Back in the ’60s, the Pontiac dealers in Canada did not offer a small economical car. Chevrolet was selling their Chevy II/Novas like hotcakes, and Pontiac had nothing to compete with. Hence, GM of Canada decided to create their own nameplate: Acadian. They created wagons, sedans and coupes, all sold at Pontiac/Buick dealerships. The Acadian had a short run in history, thus making it one of the rarest classics. The ultimate Acadian is the performance oriented 1966 L79 – 327/350 hp engine, 4-speed – of which only 83 were produced.

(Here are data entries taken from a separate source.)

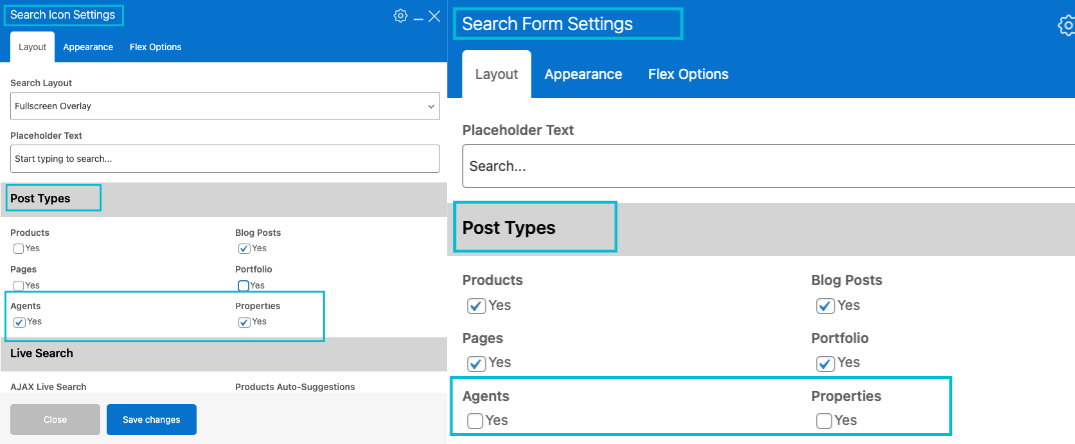Screen dimensions: 1075x444
Task: Click the 'Start typing to search...' placeholder field
Action: tap(225, 158)
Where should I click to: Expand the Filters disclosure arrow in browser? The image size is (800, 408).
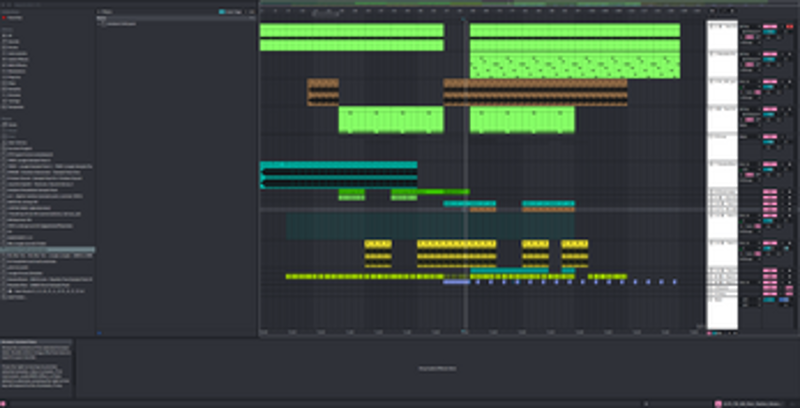click(99, 12)
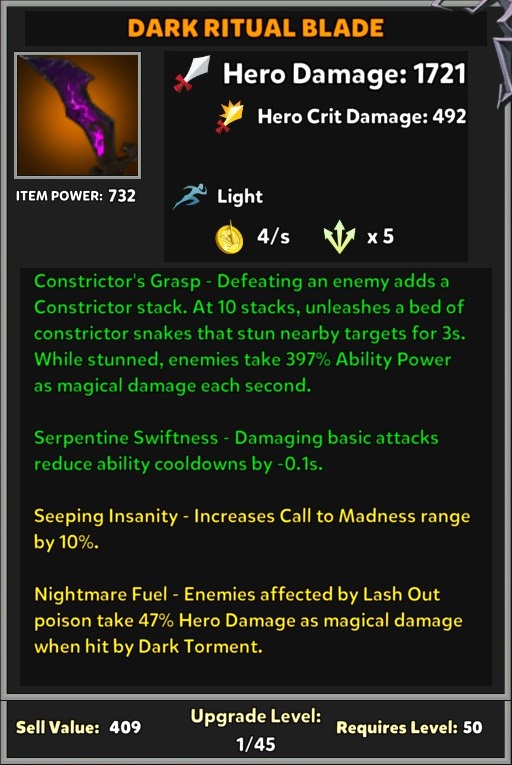512x765 pixels.
Task: Click the Upgrade Level 1/45 indicator
Action: tap(256, 730)
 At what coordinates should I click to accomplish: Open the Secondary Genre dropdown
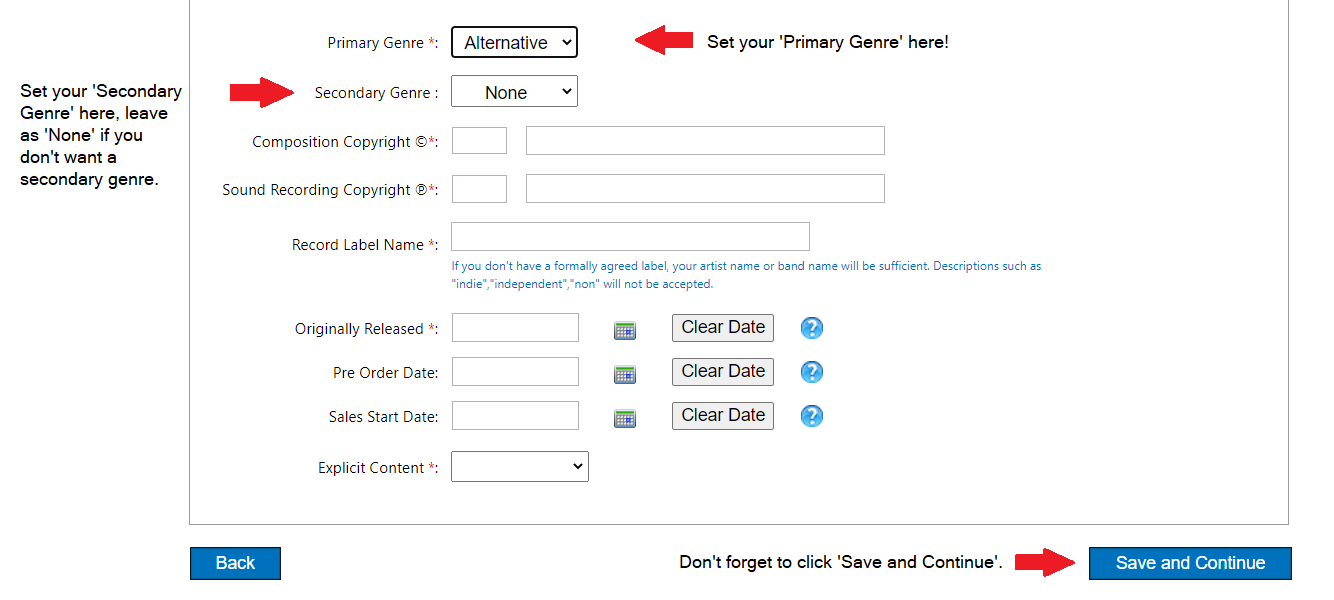point(514,91)
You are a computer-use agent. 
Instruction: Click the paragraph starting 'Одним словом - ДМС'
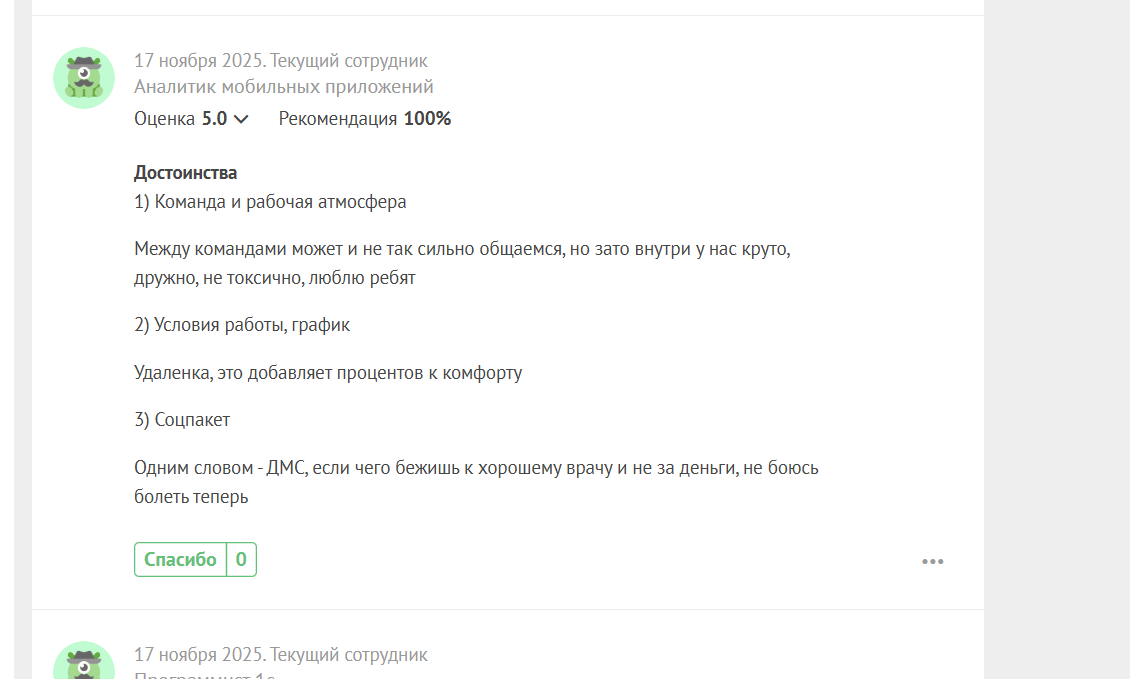(x=476, y=467)
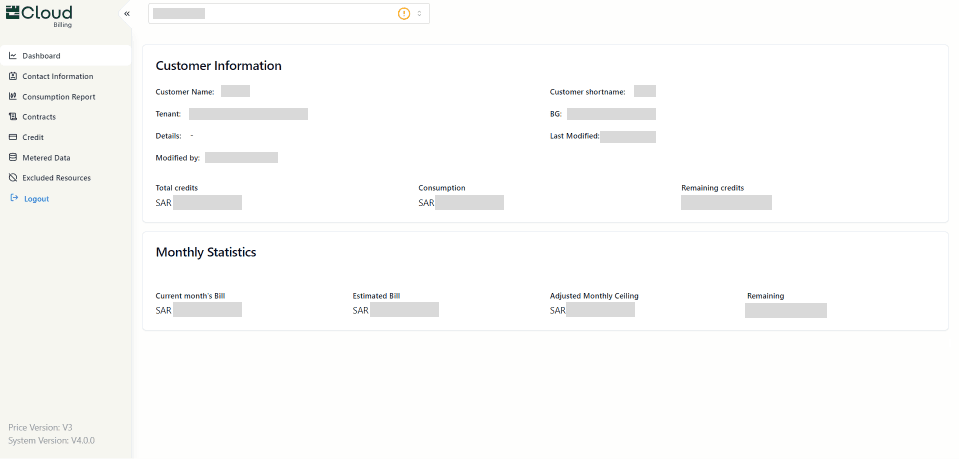Click the orange warning icon in the customer selector

click(x=404, y=14)
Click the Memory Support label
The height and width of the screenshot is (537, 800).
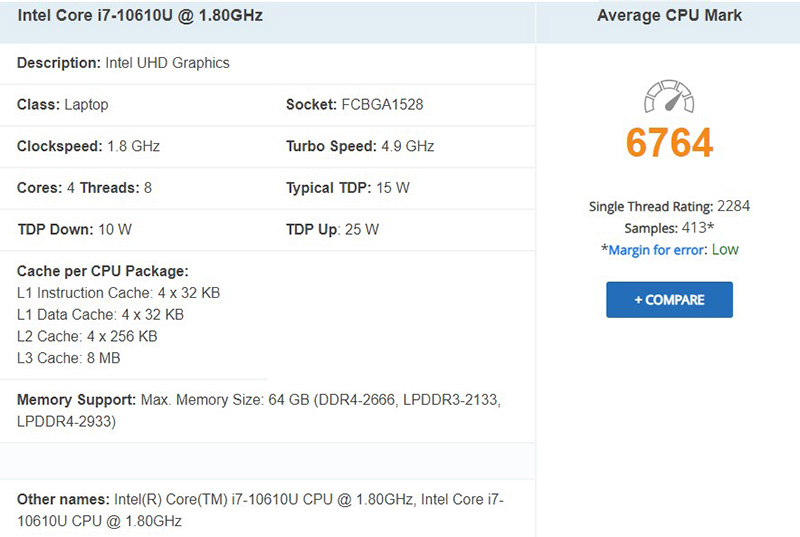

There are several obvious styling differences between the Acadian and the Nova. The front end has the traditional Pontiac split grille design with the parking lights relocated in the grille itself. The taillights are closely related to the ’67 Fairlane, and the backup lights are cut into the bumper. Unlike its Chevy II/Nova counterpart, the Acadian did not change the front headlight bezels from 1966 to 1967, which is the easiest way to tell the Nova years apart. Many of the emblems are adorned with maple leaves, and additional chrome was affixed to the fender sides.

 

For the past five years, my Acadian has participated in the entire Hot Rod Power Tour. A few upgrades were necessary: aftermarket air conditioning, tubular control arms, Edelbrock 4 bbl carburetor, and a rearend gear reduction from 3:36 to 3:08. Even with thousands of car enthusiasts on the tour, it still amazes me the looks, stares and questions that the Acadian receives. This “Canadian Nova” has a place in my garage beside my black Nova for many decades to come.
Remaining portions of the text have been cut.